The Greenbrier Companies (NYSE: GBX) stock is returning to the buy zone. The business is boring, and the Q3 release is uninspiring, but neither are reasons for income investors to shed the stock. The results certainly aren’t reasons for its price to drop more than 10%, which is why the stock price correction in GBX is a good buying opportunity to load up on more shares.

While tepid, the Q3 results reveal industry normalization following the supply-chain logjams of 2021 and 2022 and a business shift that drives margin improvement.  The results also come with positive guidance that includes a return to growth for this transportation stock

Because the company makes money, pays a market-beating dividend, and repurchases shares, its stock price should rebound soon. Because the company is returning to growth with record-setting margins, the stock price should be able to sustain a rally and increase to a multi-year high by mid-2025. 

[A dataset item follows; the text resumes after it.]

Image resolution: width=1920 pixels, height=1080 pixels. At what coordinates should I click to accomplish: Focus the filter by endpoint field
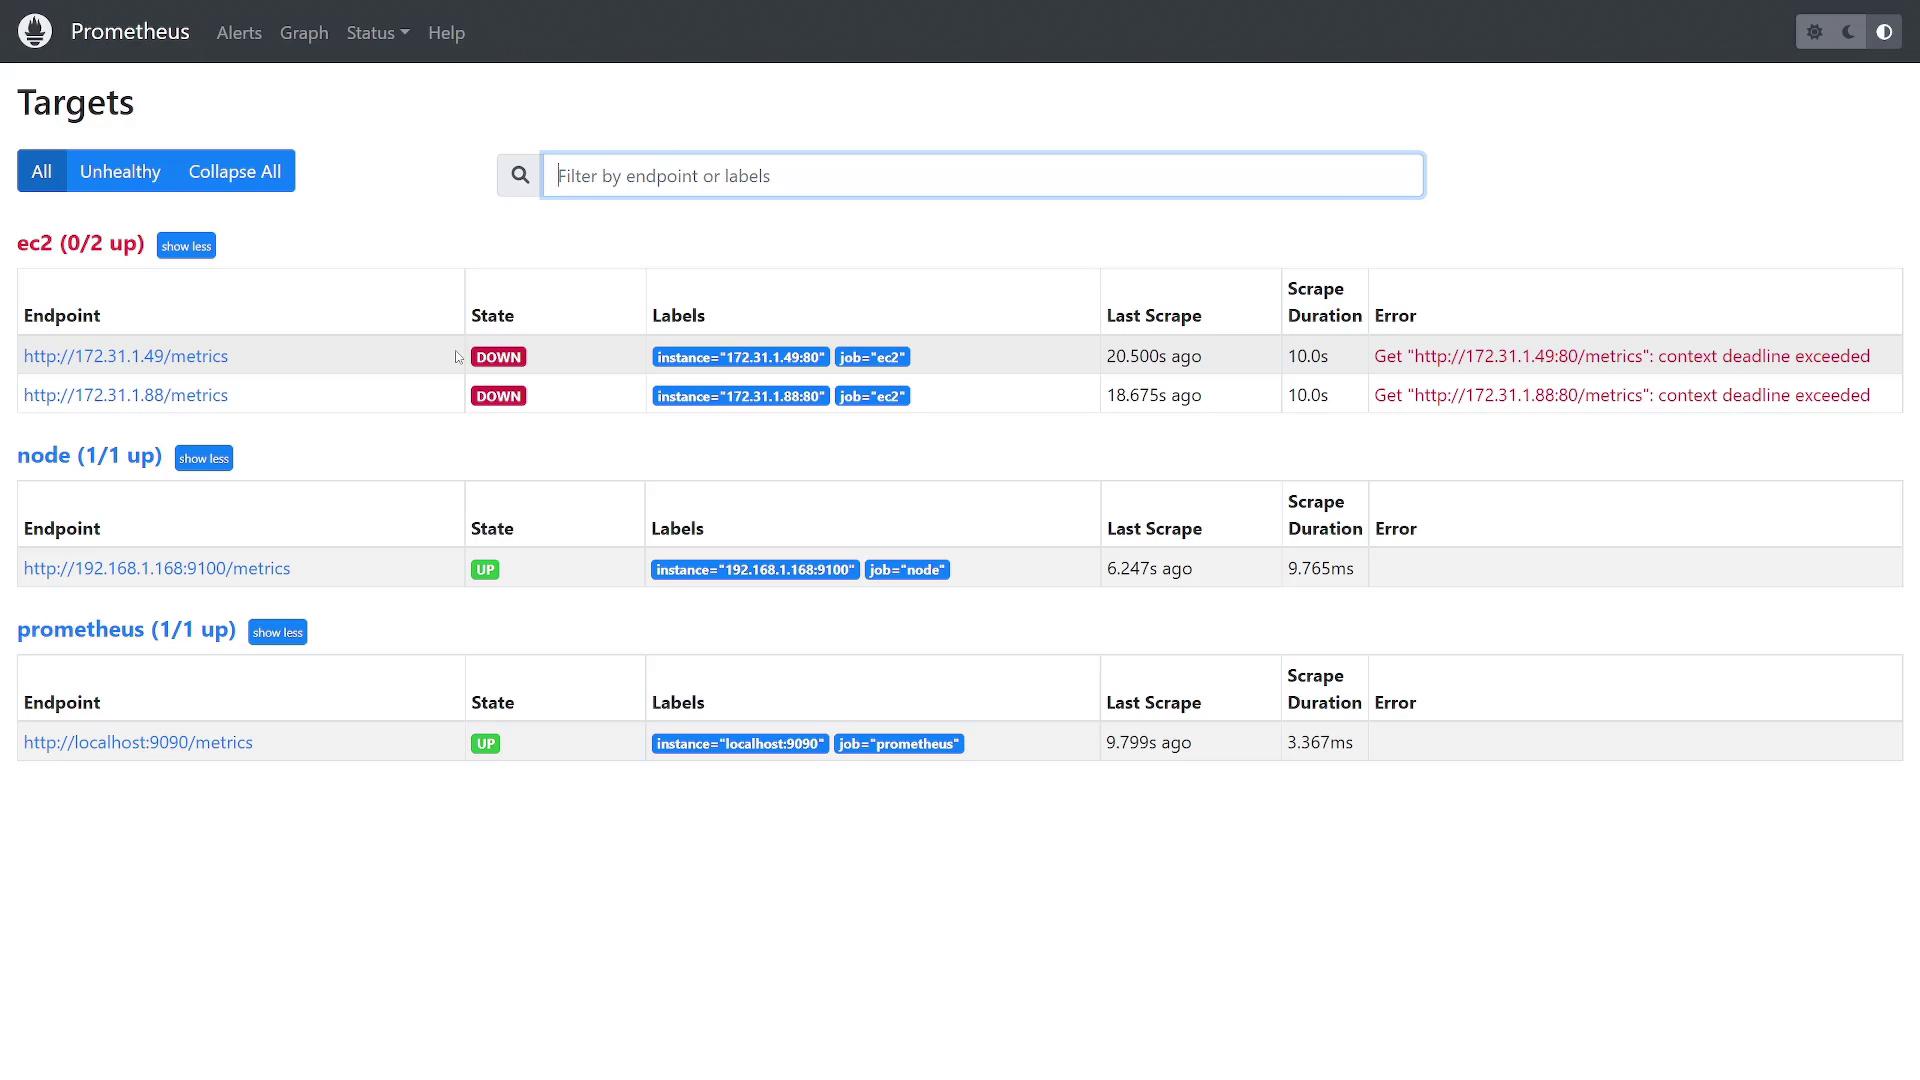982,176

The Greenbrier Companies Widens Margin in Tough Environment

Greenbrier struggled in Q3, with revenue contracting by 22% compared to last year, and missed the consensus by more than 1000 basis points. The weakness is primarily due to normalizing rail traffic and the timing of shipments, which are offset to a degree by the growing rental business. The new car and maintenance services segments declined, but the rental business is booming. The company added 600 cars to its fleet, an increase of 4%, to drive a 25% increase in segment revenue and maintained a near-100% utilization rate. This is important because the rental fleet generates recurring revenue and is a high-margin business. 

Margin news is favorable. The company widened its gross margin by 280 bps YoY to near-record levels. The margin improvement carried through to the bottom line and generated the highest EBITDA and GAAP earnings for more than four years. However, the results failed to impress the market. The earnings were weaker than expected and helped lower the stock price despite the 65% YoY increase.

Guidance suggests a stock price rebound will come soon. The guidance was as expected, with revenue and earnings bracketing the consensus forecast reported by MarketBeat, which is no catalyst for a rally. However, the guidance assumes shipments will improve over the quarter, the full-year outlook was reiterated, and CEO commentary is positive. Ms. Tekorius expects sequential revenue growth in Q4; the market forecasts business growth to continue in F2025 and for YoY growth in the back half of the year. 

The Greenbrier Companies' Capital Return is Safe in 2024

The Greenbrier Company struggled in Q3, but profitability improved, helping sustain balance sheet health and capital returns. While cash decreased, assets and equity improved, providing leverage for revenue and shareholder value. Capital returns include dividends and share repurchases. Share repurchases reduced the count by an average of 4.6% in Q3 and are expected to continue. 

The dividend and valuation make GBX a deep-value/high-yield company compared to the S&P 500. The dividend is worth $1.20 annually or about 2.5%, double the broad market average. Shares are trading near 11x earnings or about half the value of the average S&P 500 company. 

The Greenbrier Companies Sets Up for a Trend-Following Signal

The Greenbrier Companies stock is in a correction but has not broken the trend. The trend was set in 2023 by the institutional investing community, a buyer of this stock. The institutions have bought on balance for five consecutive quarters, helping to lift the market to the high end of a trading range, and will likely support the price now. The risk is that support at the long-term EMA will fail, in which case this stock could pull back to $35 or lower.